Text shown:
※ ※ ※

# Derailment blues



## sailbode (Jan 2, 2008)

Is there a good source of info on what to do about derailment problems or is this the best place to go? I'm having a problem with one particular train. LGB passenger cars of the older "alpine" series. Should I try adding weight to the cars? should I try silicone lube on the axles? Any advise appreciated!


----------



## aceinspp (Jan 2, 2008)

First we need to know if your operating indoors or out. Type track and diameter of curves. With out some additional info its hard to diagnose your problem as to weather its equipment related or track related. So any additional info you can provide then we can see if we can correct the problem. Later RJD


----------



## jimtyp (Jan 2, 2008)

- Is it one particular car that derails? 
- Is the derailment always at the same location? 
- Is it going through a switch? 
- Is the train going up or down a grade when it derails? 
- Is your trackwork level? 
- Is your track spacing within the min./max. tolerance? 
- Are the wheels on the cars that derail within the min/max tolerance? 
- What type of track do you have? 
- Do you clean the track regularly?


----------



## hcampbell (Jan 2, 2008)

As a live steamer who never cleans track, I have to ask: 
Jintyp, why would track cleaning effect derailments? 
Not trying to be difficult, just curious. 

Harvey C.


----------



## Randy Stone (Jan 2, 2008)

Harvey 

Outside layouts can have small twigs and pebbles that can cause derailments. 

Sailbode

But back to the main questions, you need to check the gauge of the wheels on the cars that keep derailing. If only certain cars derail, check the distance between the flanges, side to side, compared to the cars that never derail. Also, check the couplers for binding when traversing curves. Another thing to check is the track joiners. If you are using Aristo Craft track and joiners, note that one side of the joiner is higher than the other side. This higher side should always be on the outer side of the rail or else the wheel flange can hit the jointer and cause a derailment. 

Randy


----------



## Totalwrecker (Feb 26, 2009)

They should spin free, so lube them as necessary. 
Plastic wheels grab dirt and can cause derailments if they haven't been cleaned, you said they are older... part of cleaning the track question above...


----------



## jimtyp (Jan 2, 2008)

Harvey, as Randy stated "things" can get on the track and cause rough running, leading to derailments. So cleaning track, in my opinion, is a good thing no matter how you power your loco. For example, my layout is on the ground and after a rain if I put a car on the track and push it along I can hear and feel the wheels grinding on tiny pieces of grit that I can't even see. Sometimes I can even see tiny wobbles of the car. If I clean the track I can feel and hear a significant difference in the wheels. As a live steamer your track may be elevated and you don't have worry about grit or anything on your track, but I wanted to suggest it as a possibly to the fellow that asked for ideas/help.

※ ※ ※

Given information:
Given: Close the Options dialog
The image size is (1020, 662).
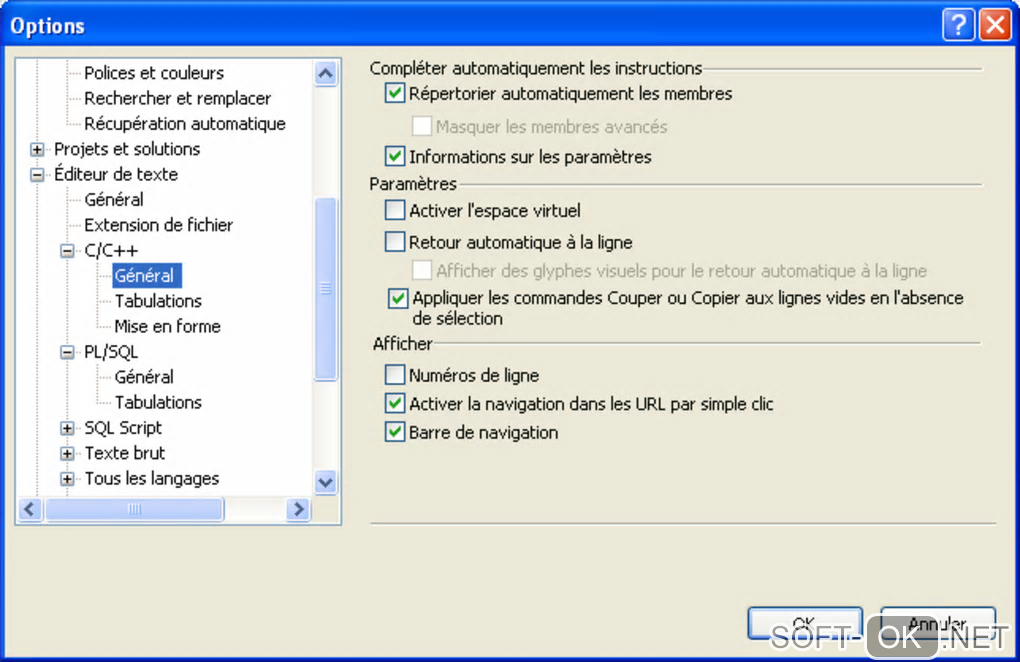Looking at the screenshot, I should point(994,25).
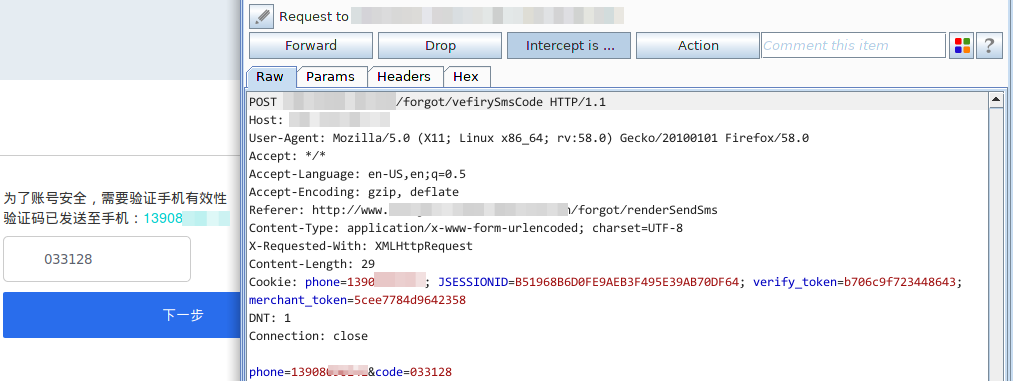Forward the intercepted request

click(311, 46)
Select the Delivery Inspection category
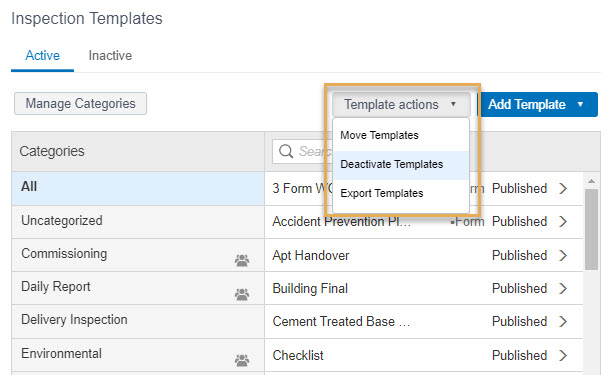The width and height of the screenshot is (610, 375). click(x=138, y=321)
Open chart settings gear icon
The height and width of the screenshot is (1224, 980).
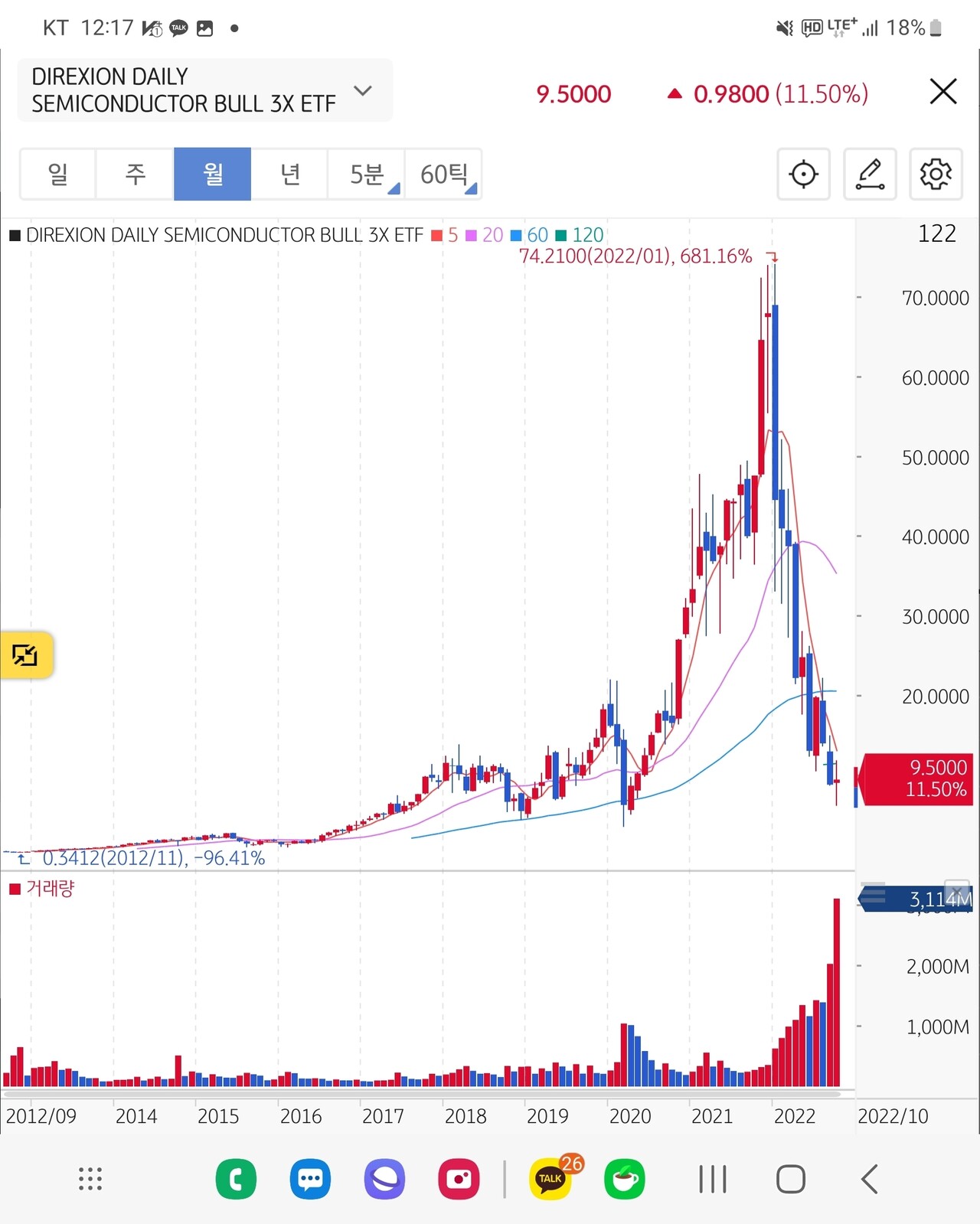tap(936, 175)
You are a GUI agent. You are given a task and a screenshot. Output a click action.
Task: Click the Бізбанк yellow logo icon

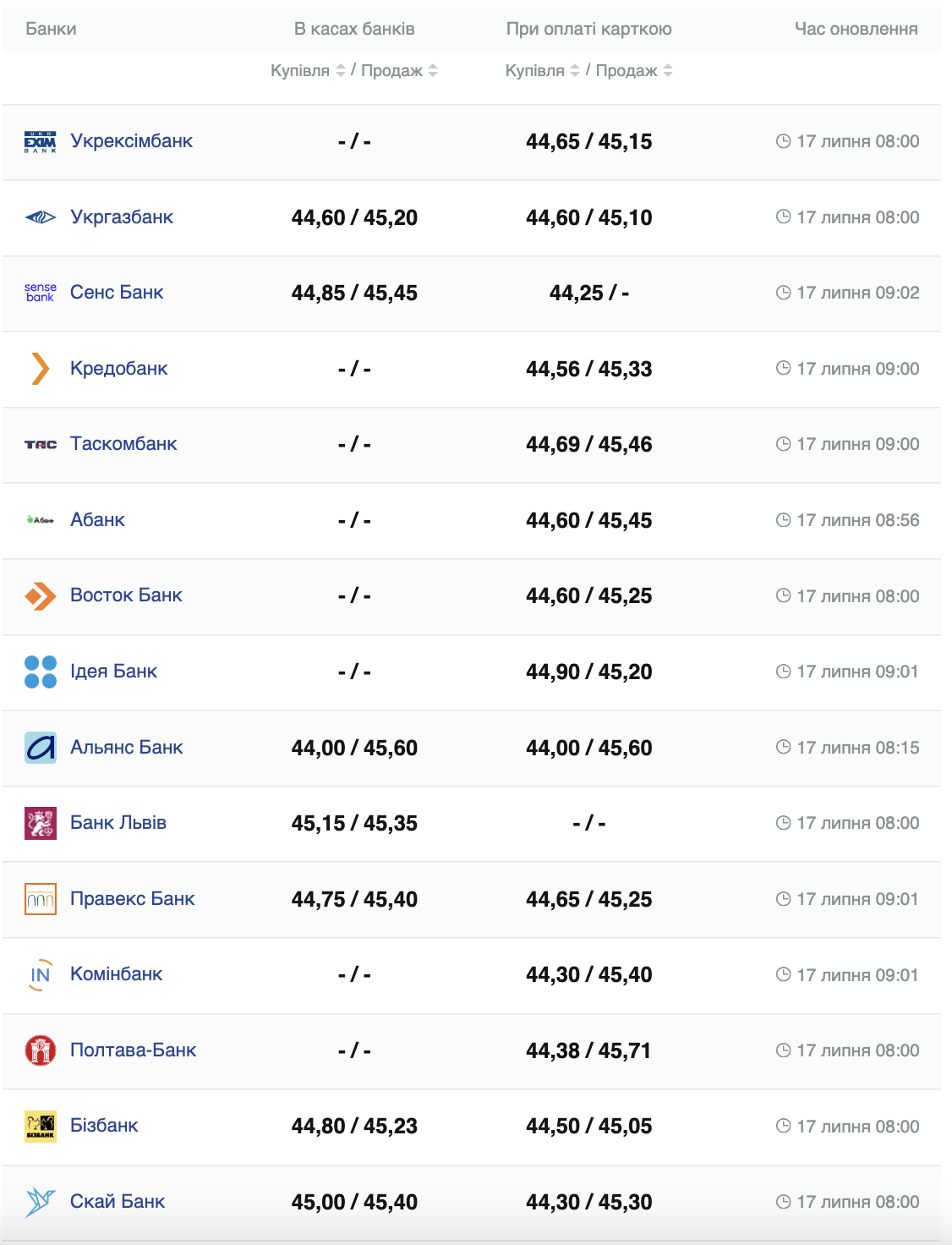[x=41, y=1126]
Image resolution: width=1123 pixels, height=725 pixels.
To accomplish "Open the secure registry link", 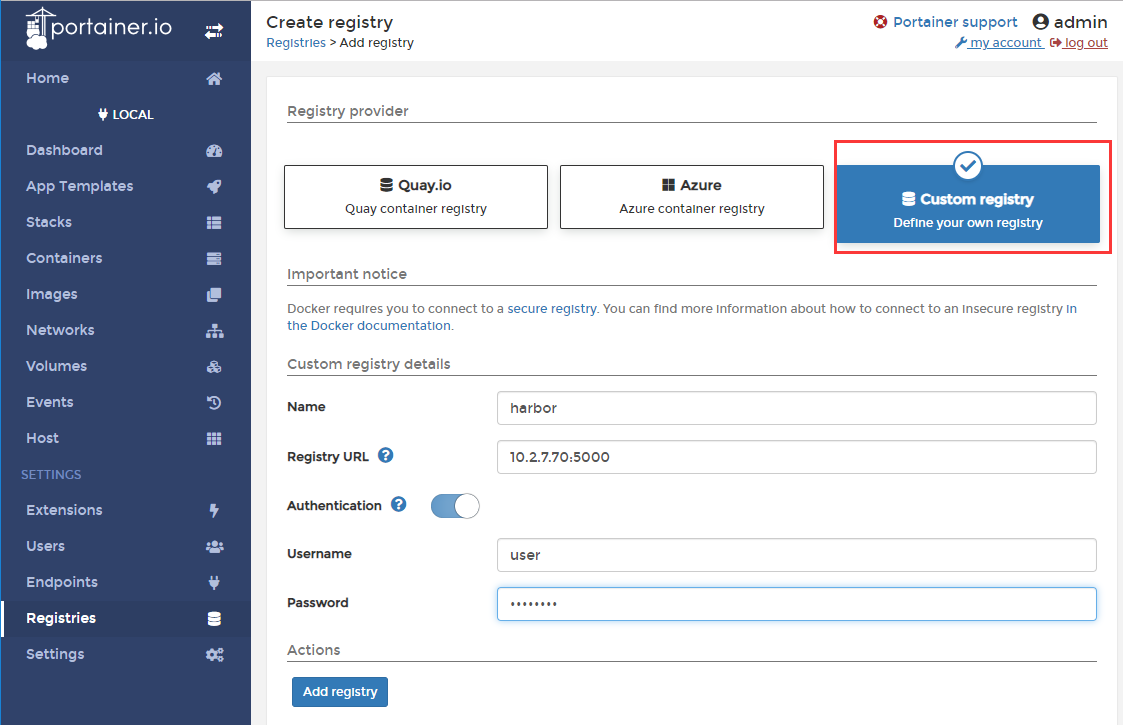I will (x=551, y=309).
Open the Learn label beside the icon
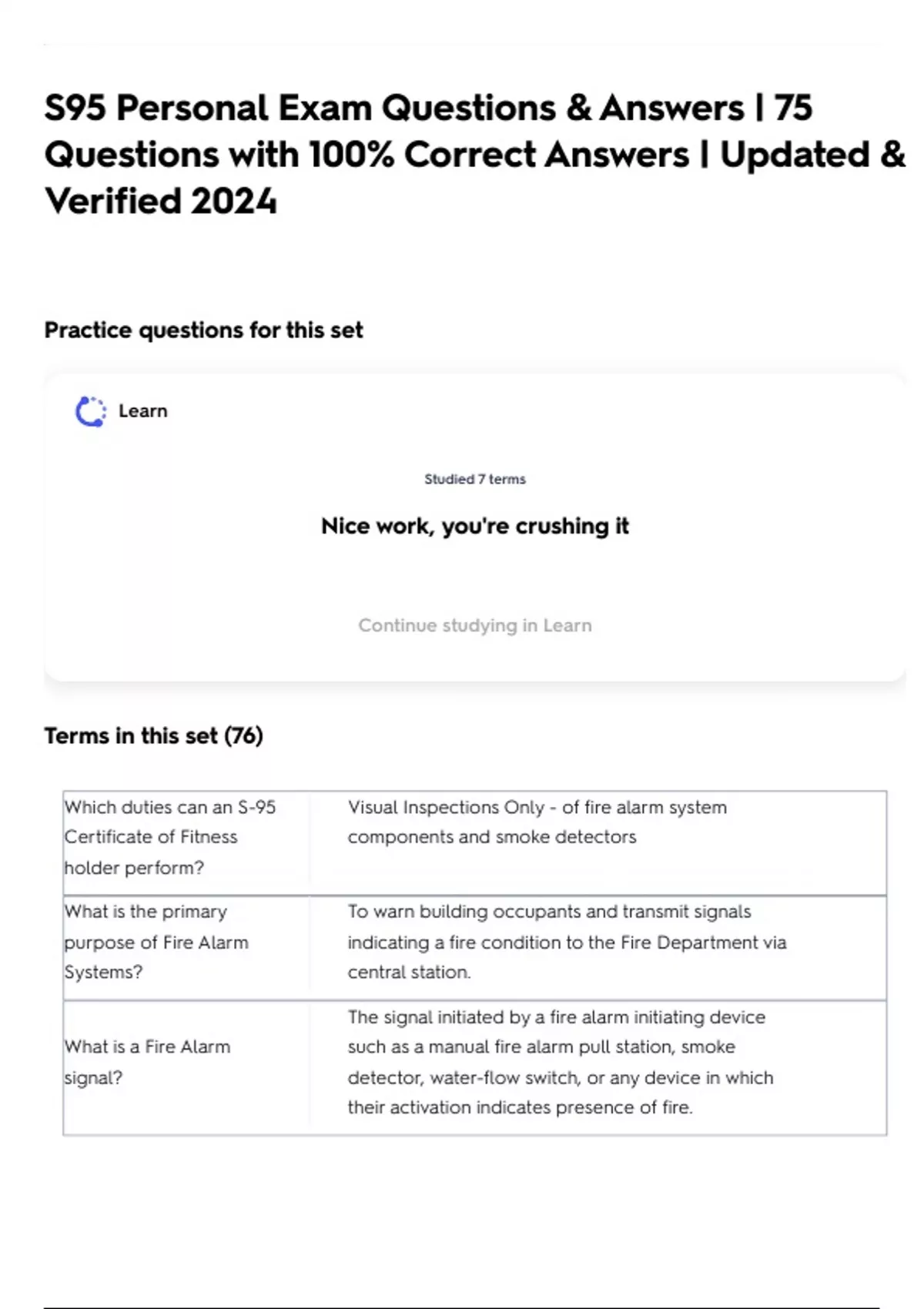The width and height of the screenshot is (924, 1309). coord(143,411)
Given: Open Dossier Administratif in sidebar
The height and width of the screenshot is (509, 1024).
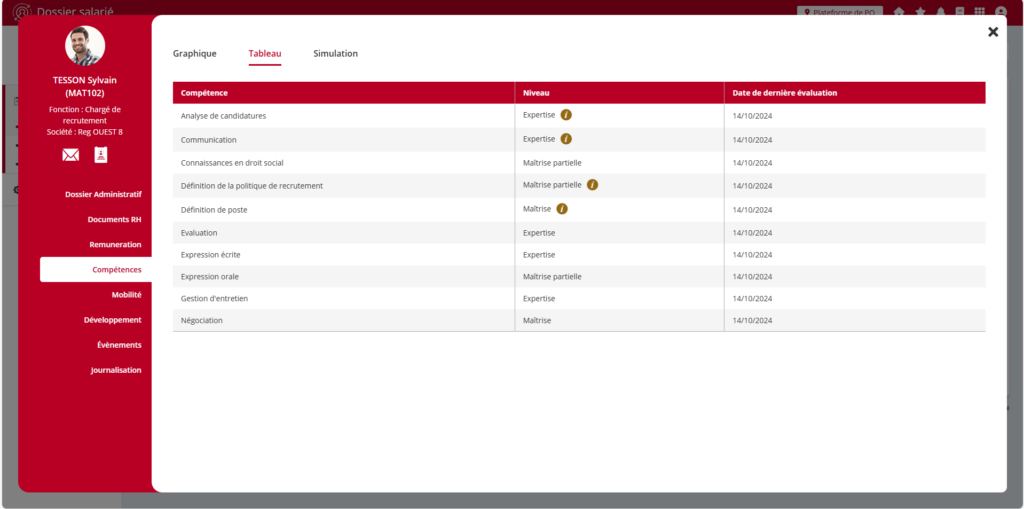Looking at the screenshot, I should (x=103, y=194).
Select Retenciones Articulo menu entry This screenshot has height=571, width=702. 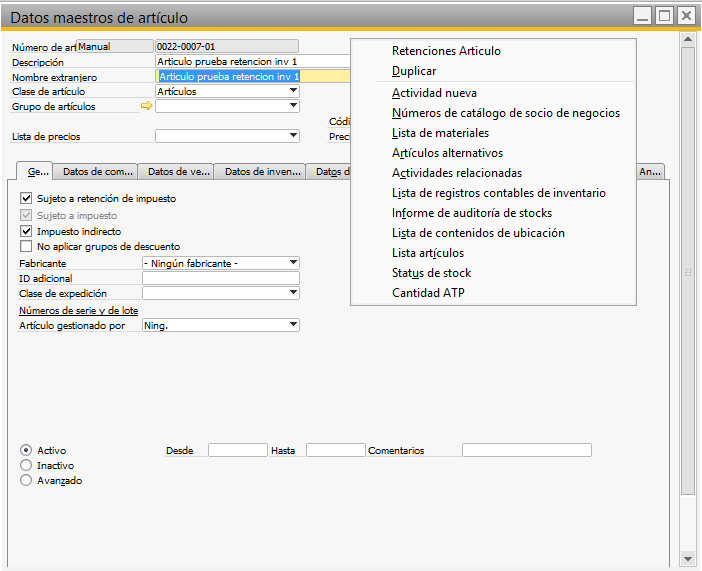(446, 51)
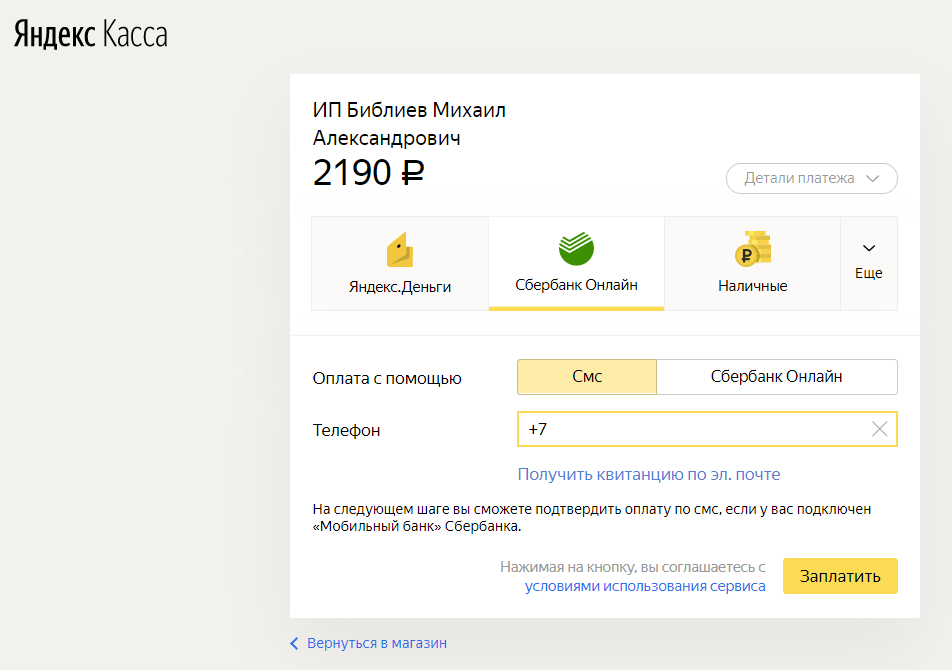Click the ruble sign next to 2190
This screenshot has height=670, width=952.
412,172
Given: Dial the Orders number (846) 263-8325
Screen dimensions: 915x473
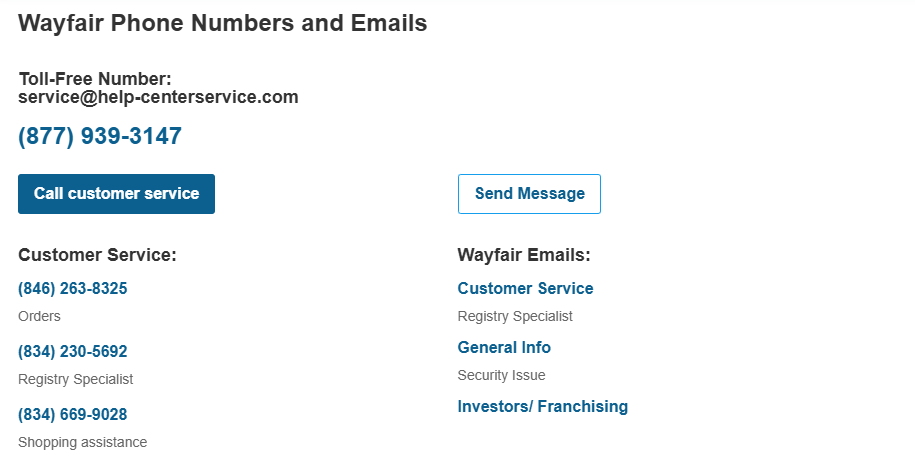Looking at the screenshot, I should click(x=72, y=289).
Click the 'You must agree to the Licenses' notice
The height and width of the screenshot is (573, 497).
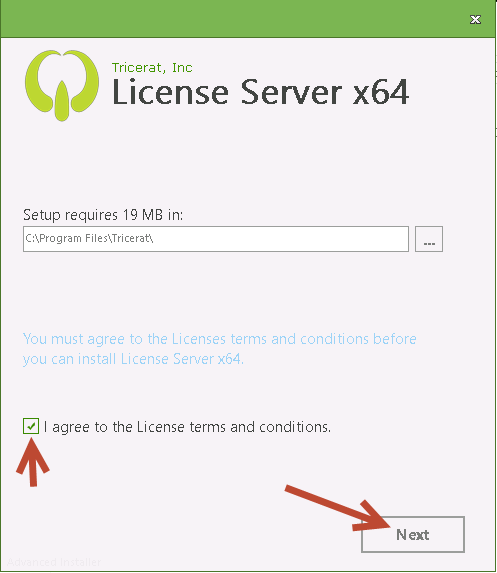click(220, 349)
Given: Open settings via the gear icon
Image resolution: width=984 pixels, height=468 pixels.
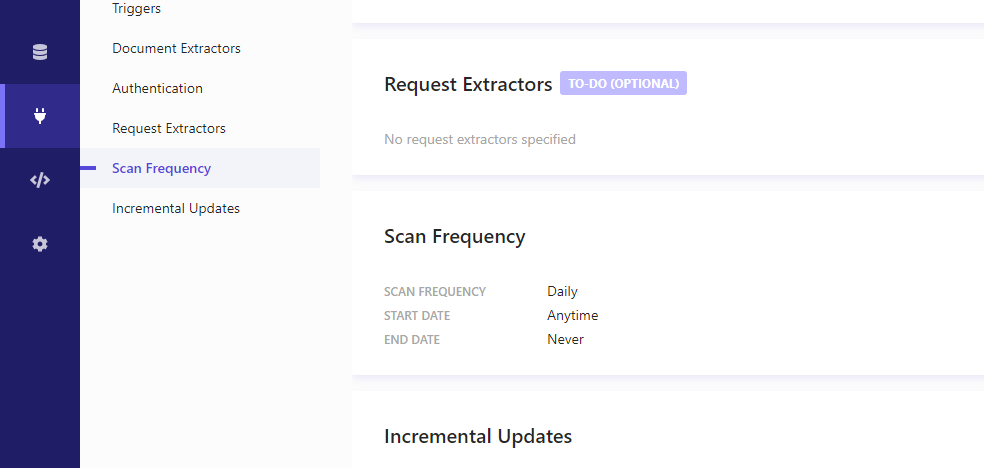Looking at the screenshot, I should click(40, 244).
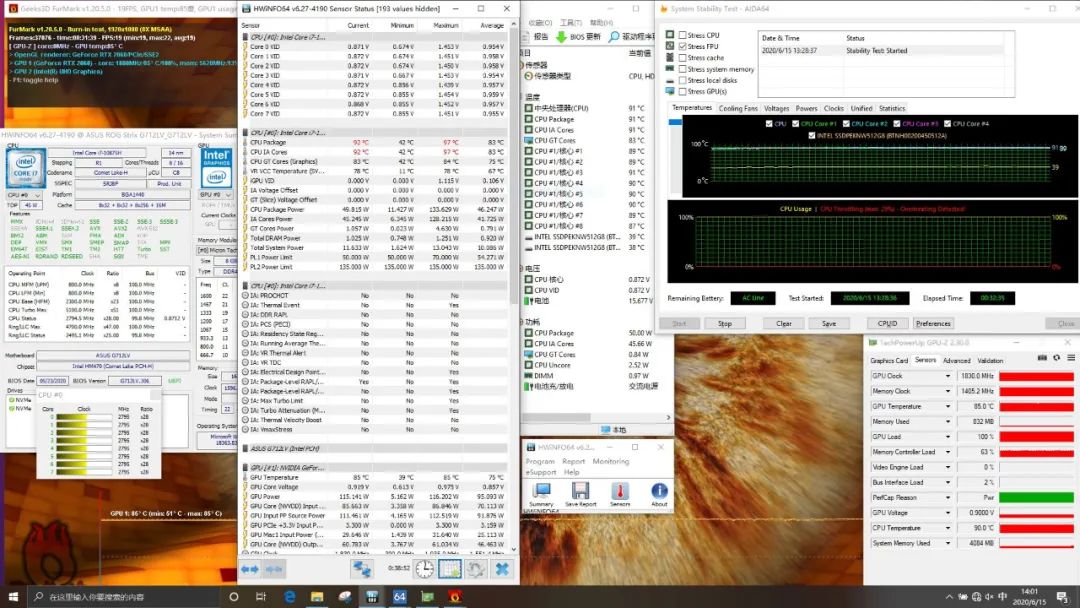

※ ※ ※

Exercise: Copy the passage of the derailment thread starting with "- Is it going" and going on through "do you have?".

Task output:
- Is it going through a switch? 
- Is the train going up or down a grade when it derails? 
- Is your trackwork level? 
- Is your track spacing within the min./max. tolerance? 
- Are the wheels on the cars that derail within the min/max tolerance? 
- What type of track do you have?